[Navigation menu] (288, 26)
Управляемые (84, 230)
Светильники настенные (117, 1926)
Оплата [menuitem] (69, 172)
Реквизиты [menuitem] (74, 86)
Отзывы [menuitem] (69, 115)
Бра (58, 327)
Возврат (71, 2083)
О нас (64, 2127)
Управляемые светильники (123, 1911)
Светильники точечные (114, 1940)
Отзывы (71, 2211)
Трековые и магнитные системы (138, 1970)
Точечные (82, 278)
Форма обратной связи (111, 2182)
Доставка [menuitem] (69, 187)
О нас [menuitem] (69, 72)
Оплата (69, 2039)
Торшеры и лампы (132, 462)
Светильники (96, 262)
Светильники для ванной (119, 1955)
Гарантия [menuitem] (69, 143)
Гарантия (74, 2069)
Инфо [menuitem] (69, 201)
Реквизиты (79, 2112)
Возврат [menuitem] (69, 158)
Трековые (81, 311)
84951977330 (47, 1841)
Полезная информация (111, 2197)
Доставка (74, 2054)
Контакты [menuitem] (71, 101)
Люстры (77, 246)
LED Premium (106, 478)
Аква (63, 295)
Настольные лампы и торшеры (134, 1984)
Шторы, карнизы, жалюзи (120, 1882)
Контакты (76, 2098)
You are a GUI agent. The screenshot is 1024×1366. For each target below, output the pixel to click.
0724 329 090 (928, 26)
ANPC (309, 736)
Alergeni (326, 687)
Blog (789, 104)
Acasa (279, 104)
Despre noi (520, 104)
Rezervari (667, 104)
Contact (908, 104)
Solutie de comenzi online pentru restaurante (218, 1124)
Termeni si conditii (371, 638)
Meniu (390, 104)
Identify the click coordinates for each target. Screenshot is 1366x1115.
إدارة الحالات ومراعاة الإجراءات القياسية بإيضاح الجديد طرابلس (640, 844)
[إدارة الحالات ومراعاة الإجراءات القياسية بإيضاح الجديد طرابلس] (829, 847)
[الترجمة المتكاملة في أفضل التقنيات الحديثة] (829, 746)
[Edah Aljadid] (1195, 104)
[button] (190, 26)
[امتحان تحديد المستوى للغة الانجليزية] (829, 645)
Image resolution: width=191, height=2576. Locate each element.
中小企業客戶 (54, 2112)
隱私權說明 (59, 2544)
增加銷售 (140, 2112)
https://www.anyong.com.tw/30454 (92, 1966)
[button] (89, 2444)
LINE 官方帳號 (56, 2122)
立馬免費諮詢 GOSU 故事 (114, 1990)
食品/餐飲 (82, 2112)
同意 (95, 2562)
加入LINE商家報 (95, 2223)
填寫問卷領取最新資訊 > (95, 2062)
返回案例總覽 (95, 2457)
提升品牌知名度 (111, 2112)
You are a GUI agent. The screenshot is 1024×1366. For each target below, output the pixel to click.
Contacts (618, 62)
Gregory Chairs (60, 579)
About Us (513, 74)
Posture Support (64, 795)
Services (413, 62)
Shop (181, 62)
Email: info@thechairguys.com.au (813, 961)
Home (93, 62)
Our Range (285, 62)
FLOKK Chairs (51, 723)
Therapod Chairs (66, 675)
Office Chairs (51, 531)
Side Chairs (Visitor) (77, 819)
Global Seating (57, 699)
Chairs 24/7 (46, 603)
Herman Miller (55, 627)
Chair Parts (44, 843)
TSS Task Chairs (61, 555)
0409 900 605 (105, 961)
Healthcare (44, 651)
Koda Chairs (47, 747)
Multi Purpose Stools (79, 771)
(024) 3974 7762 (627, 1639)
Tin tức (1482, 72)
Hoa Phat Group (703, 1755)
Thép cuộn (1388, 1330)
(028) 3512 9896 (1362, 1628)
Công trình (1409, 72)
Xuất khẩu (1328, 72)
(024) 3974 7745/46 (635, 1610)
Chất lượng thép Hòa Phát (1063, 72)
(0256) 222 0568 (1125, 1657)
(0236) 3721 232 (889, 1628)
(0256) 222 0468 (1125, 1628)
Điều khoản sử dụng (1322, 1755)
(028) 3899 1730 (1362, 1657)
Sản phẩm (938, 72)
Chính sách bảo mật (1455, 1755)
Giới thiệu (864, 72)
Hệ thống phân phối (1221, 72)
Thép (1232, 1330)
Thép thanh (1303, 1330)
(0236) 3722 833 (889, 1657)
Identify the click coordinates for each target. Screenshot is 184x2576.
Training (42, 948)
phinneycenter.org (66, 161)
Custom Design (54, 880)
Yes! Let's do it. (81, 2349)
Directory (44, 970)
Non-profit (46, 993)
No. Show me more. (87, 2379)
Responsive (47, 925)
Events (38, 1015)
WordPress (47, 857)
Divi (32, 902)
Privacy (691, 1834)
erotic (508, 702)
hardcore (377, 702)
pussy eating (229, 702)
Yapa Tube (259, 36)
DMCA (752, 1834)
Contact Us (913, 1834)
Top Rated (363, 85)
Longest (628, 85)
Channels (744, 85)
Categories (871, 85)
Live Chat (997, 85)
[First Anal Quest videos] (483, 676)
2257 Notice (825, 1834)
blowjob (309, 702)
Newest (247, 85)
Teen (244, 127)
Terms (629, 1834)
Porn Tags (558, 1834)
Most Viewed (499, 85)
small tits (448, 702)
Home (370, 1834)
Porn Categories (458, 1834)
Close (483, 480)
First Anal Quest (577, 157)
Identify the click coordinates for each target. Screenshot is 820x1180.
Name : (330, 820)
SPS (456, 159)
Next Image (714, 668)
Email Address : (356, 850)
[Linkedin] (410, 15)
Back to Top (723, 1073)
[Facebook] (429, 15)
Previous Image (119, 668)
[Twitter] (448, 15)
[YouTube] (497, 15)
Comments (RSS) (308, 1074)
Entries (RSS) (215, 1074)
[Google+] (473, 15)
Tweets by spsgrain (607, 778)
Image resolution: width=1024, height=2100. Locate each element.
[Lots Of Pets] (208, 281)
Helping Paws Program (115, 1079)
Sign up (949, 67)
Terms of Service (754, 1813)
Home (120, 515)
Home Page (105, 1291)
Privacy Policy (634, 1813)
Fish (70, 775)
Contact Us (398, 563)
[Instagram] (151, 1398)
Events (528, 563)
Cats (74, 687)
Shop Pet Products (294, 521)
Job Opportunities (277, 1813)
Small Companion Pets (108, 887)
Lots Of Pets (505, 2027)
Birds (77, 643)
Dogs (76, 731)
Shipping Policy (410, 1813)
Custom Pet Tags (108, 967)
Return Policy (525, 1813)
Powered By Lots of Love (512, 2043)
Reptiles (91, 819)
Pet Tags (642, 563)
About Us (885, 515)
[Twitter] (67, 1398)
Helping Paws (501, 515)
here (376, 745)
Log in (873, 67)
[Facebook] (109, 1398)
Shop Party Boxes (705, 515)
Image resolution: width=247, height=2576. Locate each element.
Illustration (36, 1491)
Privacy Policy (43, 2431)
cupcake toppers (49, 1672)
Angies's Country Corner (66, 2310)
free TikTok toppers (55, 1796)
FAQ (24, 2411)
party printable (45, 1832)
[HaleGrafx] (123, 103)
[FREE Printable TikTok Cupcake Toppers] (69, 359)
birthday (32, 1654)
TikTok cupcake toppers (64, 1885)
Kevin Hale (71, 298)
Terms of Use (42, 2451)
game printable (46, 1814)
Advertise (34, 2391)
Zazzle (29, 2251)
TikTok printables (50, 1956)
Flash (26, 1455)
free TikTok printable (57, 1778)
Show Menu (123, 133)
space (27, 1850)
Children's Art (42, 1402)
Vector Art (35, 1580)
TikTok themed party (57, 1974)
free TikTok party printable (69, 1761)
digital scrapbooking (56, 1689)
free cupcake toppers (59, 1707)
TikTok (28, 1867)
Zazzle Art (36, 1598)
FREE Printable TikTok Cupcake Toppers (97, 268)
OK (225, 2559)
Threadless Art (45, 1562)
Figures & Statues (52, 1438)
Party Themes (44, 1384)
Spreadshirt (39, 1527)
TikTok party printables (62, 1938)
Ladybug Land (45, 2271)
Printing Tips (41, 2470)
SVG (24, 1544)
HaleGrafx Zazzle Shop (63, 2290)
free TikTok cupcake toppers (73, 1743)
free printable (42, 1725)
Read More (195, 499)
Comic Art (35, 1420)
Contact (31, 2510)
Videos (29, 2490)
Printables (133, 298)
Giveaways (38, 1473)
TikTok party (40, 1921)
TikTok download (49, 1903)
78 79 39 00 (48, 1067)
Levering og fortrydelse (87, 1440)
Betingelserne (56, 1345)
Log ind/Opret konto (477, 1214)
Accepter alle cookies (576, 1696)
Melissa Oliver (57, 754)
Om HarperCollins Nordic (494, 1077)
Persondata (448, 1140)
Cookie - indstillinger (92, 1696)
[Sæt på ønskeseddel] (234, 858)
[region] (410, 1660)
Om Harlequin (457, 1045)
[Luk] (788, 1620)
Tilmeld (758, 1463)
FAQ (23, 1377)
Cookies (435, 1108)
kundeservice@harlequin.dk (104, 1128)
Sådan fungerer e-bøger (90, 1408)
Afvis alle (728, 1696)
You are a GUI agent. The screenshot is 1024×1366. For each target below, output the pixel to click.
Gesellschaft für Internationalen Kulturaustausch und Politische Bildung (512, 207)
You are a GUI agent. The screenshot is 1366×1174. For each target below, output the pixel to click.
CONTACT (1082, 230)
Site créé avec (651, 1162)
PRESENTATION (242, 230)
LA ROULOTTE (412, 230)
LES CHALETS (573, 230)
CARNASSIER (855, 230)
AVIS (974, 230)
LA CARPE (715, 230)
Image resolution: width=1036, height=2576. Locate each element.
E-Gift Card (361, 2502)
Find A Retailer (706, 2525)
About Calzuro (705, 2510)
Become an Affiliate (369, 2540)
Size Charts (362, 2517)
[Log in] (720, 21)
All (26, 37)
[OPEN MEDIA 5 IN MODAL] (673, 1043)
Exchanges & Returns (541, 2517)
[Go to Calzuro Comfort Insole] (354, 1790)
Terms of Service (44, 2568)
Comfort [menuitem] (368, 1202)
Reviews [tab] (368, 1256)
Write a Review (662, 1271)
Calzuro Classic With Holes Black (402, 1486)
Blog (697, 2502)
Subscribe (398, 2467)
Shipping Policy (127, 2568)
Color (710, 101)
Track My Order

::::

> [Prompt] For this exercise, output exactly the lines above from the line with "طرابلس (640, 844)" to the line with "Chair Parts (44, 843)", counting both, and leave out the rest.

> [Answer box]
إدارة الحالات ومراعاة الإجراءات القياسية بإيضاح الجديد طرابلس (640, 844)
[إدارة الحالات ومراعاة الإجراءات القياسية بإيضاح الجديد طرابلس] (829, 847)
[الترجمة المتكاملة في أفضل التقنيات الحديثة] (829, 746)
[Edah Aljadid] (1195, 104)
[button] (190, 26)
[امتحان تحديد المستوى للغة الانجليزية] (829, 645)
Image resolution: width=191, height=2576. Locate each element.
中小企業客戶 (54, 2112)
隱私權說明 (59, 2544)
增加銷售 (140, 2112)
https://www.anyong.com.tw/30454 (92, 1966)
[button] (89, 2444)
LINE 官方帳號 (56, 2122)
立馬免費諮詢 GOSU 故事 (114, 1990)
食品/餐飲 (82, 2112)
同意 (95, 2562)
加入LINE商家報 (95, 2223)
填寫問卷領取最新資訊 > (95, 2062)
返回案例總覽 (95, 2457)
提升品牌知名度 (111, 2112)
You are a GUI agent. The screenshot is 1024×1366. For each target below, output the pixel to click.
Contacts (618, 62)
Gregory Chairs (60, 579)
About Us (513, 74)
Posture Support (64, 795)
Services (413, 62)
Shop (181, 62)
Email: info@thechairguys.com.au (813, 961)
Home (93, 62)
Our Range (285, 62)
FLOKK Chairs (51, 723)
Therapod Chairs (66, 675)
Office Chairs (51, 531)
Side Chairs (Visitor) (77, 819)
Global Seating (57, 699)
Chairs 24/7 (46, 603)
Herman Miller (55, 627)
Chair Parts (44, 843)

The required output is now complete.